One of the weirder side effects of watching The X Factor is that I’ve started to think singing in tune is hugely overrated. It’s a central tenet of the show that singers should be note-perfect, the ideal being the melisma-heavy, high-octane style practised by R&B vocalists, who are all talent and no taste. I suspect at least 250,000 people agree with me: that’s how many people bought the debut album by La Roux, whose trademark falsetto tends to flail around only in the approximate vicinity of the tune.

Her wobbliness lends a fragility to songs like Bulletproof, undermining its lyrical feistiness. It’s proof that singing out of tune can convey emotions that being in tune can’t: frailty, insouciance, sarcasm, anger. All the melismas in the world can’t pack the emotional punch of Billie Holiday’s ravaged voice on her 1958 album Lady in Satin.

There are, of course, limits to how much off-key singing a body can stand: mine are tested by former Stone Roses frontman Ian Brown, who seems to be no more qualified to be a singer than he is to operate the Hadron Collider. In contrast, my favourite bit of bad singing comes on Soft Cell’s 1981 debut album, Non-Stop Erotic Cabaret, which gave us a song called Seedy Films. Marc Almond would later flourish into a great vocalist in a male torch-singer style. But at this point, he wasn’t capable of conveying an atmosphere of sultry, transgressive eroticism via improvised scat singing – which, alas, is what he spends most of Seedy Films trying to do.
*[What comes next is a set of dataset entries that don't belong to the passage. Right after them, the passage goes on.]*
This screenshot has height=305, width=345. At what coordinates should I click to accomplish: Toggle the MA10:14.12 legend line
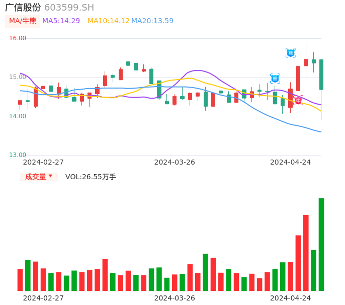[x=108, y=21]
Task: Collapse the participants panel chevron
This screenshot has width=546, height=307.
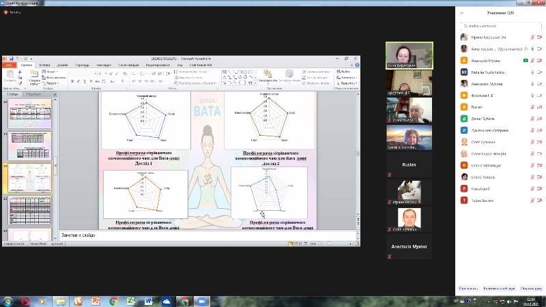Action: coord(463,12)
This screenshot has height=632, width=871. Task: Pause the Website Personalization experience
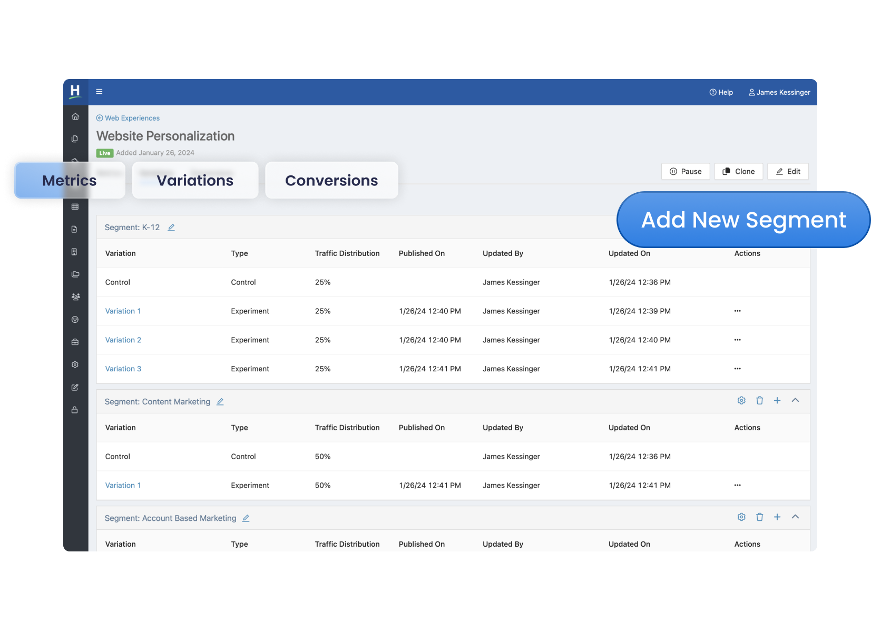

The overall effect is pathetic in the extreme, but it works. After all, so was the place they were trying to capture, the long-lost Soho of furtive punters visiting “blue movie” cinemas.

As Matthew Sweet’s peerless book Shepperton Babylon explains, the films shown were both unsexy and extravagantly dishonest: what was advertised as pornography turned out to be sub-Carry On comedies with added nudity. “The posters promised explicitness they could not hope to deliver,” writes Sweet.

That’s exactly what Seedy Films sounds like: a world that promises thrillingly unbridled licentiousness, but doles out something laughably feeble instead. If he was singing in tune, it wouldn’t do anything of the sort.